Baebaengi-gut(배뱅이굿) is a song that was sang most often in the Hwanghae(황해) and Pyeongan(평안) regions in what is now North Korea. It is also called “seodo(서도) pansori(판소리),” which means the pansori(판소리) of the western region, since a lone singer tells a long story in the pansori(판소리) format. The story of Baebaengi(배뱅이굿) is an amusing one that involves unrequited love and the calling of a dead spirit and even possession. Baebaengi(배뱅이) was the daughter of Minister Choi. She was the apple of their eyes and Minister Choi and his wife wanted their beautiful daughter to marry into a good family.
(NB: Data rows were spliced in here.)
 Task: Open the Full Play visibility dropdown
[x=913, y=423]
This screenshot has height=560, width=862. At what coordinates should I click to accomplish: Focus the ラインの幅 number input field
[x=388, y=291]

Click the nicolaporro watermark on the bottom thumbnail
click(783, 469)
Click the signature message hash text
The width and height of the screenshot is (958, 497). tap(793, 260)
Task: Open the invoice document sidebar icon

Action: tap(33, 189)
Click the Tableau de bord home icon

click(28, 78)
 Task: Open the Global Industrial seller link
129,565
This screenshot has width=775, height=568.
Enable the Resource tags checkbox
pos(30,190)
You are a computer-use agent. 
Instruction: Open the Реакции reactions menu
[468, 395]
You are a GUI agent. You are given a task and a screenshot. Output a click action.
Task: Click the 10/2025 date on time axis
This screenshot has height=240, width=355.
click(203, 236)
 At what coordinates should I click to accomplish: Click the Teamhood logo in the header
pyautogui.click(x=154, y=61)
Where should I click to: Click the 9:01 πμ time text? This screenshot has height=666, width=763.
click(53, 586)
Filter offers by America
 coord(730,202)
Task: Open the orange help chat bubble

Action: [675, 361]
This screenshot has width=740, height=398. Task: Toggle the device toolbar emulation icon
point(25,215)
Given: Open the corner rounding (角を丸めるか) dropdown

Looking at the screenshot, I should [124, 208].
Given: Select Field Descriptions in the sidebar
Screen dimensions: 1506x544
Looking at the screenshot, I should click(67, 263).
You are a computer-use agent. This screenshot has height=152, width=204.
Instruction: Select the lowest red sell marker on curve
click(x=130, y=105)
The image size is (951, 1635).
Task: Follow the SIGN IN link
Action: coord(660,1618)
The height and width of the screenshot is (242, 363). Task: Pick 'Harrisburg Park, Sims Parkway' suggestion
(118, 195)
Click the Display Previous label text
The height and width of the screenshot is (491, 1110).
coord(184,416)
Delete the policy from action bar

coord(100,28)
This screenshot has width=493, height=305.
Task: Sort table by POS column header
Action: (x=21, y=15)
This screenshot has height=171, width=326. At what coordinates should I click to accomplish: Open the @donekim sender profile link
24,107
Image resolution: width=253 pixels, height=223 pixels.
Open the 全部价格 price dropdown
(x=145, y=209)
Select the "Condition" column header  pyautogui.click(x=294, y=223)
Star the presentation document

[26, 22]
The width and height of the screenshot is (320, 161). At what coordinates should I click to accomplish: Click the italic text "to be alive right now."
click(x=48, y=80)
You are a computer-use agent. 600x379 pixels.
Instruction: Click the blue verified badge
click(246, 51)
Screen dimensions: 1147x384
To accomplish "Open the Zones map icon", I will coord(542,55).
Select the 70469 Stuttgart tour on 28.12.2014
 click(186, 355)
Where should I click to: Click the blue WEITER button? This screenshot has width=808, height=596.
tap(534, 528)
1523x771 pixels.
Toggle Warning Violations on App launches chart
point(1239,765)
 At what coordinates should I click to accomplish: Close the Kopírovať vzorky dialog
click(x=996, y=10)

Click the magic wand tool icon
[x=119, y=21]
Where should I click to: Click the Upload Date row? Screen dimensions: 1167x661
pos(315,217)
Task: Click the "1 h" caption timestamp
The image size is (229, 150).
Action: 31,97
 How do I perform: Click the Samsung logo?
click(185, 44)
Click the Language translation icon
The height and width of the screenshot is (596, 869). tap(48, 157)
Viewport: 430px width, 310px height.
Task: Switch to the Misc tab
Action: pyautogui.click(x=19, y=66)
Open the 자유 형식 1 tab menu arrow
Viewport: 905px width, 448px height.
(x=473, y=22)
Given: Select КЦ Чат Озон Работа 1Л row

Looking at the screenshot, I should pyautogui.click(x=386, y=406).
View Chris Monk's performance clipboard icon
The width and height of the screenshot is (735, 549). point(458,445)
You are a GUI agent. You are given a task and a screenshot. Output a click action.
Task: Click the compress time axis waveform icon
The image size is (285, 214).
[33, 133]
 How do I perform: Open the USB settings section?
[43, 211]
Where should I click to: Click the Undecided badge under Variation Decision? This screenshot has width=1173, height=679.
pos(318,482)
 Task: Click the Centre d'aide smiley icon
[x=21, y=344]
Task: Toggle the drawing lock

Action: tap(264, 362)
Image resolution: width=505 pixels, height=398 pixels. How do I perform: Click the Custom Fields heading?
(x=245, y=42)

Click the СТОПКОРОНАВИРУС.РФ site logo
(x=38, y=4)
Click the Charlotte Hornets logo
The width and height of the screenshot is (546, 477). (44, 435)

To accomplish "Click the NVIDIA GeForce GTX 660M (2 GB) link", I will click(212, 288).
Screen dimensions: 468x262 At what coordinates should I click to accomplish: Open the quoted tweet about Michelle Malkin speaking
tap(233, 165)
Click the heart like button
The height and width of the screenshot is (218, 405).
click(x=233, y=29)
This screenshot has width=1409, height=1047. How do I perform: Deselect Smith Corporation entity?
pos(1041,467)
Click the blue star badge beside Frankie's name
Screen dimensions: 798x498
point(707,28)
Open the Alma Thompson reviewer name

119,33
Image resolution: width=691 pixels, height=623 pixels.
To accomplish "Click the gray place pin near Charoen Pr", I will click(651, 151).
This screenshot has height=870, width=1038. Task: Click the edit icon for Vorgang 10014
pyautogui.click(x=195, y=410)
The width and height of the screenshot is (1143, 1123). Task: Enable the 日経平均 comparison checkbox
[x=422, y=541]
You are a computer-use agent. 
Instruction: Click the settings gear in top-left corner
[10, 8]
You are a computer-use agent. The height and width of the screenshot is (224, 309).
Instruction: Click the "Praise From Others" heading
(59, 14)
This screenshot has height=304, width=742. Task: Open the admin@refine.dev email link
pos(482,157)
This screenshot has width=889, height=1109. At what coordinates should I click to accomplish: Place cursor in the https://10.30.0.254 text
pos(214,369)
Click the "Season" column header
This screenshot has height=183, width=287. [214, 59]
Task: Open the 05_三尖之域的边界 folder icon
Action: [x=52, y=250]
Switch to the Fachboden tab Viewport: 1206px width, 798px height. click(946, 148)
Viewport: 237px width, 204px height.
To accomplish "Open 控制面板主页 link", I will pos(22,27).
But the girl fell in love with a young Buddhist monk and eventually died when her affection wasn’t returned. The minister and his wife called famous shaman priestesses from all around the country in the hope of contacting their daughter’s spirit in the netherworld. Upon hearing this news, a no-good scoundrel in Pyongyang(평양) decided to con the bereaved couple and pretended to be a shaman priest who could perform the séance. He lied that he could see their daughter’s spirit and cried out, “Here’s Baebaengi(배뱅이), here’s Babaengi(배뱅이).” This is the passage we’re going to listen to shortly. Here’s master singer Lee Eun-kwan(이은관) to sing that part from Baebaengi-gut(배뱅이굿)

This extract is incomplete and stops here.